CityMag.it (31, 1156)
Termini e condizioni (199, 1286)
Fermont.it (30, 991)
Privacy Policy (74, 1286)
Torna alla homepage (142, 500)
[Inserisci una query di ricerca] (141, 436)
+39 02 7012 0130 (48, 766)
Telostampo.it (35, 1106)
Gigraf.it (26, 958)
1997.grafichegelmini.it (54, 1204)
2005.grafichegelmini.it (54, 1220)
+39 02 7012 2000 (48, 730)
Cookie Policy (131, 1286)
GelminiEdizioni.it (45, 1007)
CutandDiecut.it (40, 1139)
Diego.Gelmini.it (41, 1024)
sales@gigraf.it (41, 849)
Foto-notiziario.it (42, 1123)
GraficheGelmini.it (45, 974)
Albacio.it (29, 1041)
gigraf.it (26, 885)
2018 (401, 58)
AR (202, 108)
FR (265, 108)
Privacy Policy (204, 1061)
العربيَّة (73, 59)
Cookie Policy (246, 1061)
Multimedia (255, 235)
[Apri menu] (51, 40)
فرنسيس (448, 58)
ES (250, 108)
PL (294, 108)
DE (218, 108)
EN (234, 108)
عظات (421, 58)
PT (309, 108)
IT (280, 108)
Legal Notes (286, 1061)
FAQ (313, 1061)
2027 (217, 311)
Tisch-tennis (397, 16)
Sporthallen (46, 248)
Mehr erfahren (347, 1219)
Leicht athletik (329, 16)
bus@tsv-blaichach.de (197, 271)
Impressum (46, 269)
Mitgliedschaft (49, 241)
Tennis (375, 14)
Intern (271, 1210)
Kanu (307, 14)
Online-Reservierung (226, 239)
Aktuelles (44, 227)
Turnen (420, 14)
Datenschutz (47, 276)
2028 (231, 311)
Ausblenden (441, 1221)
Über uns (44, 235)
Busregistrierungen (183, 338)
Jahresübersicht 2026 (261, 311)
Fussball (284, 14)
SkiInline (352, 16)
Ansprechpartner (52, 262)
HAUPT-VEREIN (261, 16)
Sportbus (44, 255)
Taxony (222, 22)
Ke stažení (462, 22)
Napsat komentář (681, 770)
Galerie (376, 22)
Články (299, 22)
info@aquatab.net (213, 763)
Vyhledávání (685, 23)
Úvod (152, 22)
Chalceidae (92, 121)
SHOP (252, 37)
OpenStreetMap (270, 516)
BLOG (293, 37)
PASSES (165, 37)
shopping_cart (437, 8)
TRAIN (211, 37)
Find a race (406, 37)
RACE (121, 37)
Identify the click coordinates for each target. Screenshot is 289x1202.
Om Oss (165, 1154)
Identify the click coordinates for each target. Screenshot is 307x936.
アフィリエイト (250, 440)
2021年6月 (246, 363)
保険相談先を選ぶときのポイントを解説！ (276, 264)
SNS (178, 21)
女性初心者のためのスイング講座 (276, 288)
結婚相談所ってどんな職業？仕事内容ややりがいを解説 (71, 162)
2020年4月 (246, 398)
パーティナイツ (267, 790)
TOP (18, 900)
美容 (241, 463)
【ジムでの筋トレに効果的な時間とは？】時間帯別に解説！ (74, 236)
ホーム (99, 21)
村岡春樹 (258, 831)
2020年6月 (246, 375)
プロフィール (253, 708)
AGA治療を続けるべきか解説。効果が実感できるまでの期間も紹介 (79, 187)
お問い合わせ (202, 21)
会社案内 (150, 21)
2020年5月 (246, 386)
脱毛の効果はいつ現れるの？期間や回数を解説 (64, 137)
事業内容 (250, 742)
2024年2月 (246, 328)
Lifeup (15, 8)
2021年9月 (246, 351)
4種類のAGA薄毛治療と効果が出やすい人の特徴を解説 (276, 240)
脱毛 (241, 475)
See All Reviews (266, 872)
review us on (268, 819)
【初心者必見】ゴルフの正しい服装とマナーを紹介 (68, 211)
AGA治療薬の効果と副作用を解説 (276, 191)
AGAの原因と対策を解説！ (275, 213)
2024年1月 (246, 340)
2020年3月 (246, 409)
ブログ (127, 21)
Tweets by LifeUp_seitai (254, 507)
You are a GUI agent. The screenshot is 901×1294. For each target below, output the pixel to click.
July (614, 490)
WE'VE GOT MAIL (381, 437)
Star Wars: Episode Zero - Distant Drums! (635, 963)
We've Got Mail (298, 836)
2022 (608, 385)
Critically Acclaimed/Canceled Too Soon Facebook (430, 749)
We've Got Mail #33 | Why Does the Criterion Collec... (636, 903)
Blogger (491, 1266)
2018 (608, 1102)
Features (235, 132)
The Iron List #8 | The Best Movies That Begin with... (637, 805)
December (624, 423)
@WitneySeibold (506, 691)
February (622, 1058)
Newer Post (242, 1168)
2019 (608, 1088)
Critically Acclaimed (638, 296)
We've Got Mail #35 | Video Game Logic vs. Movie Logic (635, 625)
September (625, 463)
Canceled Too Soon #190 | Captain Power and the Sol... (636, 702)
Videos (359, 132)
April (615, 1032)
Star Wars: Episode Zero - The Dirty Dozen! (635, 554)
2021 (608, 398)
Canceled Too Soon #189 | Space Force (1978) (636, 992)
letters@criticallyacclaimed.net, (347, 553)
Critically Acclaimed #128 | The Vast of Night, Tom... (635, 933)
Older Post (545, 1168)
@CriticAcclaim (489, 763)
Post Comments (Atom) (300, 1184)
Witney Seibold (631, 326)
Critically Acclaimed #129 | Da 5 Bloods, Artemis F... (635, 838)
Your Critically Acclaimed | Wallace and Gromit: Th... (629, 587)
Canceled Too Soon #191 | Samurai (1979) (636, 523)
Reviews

========

Task prompt | Please format the data from the line holding "Tweets by LifeUp_seitai (254, 507)" through the line holding "Critically Acclaimed/Canceled Too", inclusive, as a two-column CSV with the headers text and answer. Put each value in a single quoted field, with any line breaks turned into spaces.

Answer below |
text,answer
"Tweets by LifeUp_seitai","(254, 507)"
"You are a GUI agent. The screenshot is 901×1294. For each target below, output the pixel to click. July","(614, 490)"
"WE'VE GOT MAIL","(381, 437)"
"Star Wars: Episode Zero - Distant Drums!","(635, 963)"
"We've Got Mail","(298, 836)"
"2022","(608, 385)"
"Critically Acclaimed/Canceled Too Soon Facebook","(430, 749)"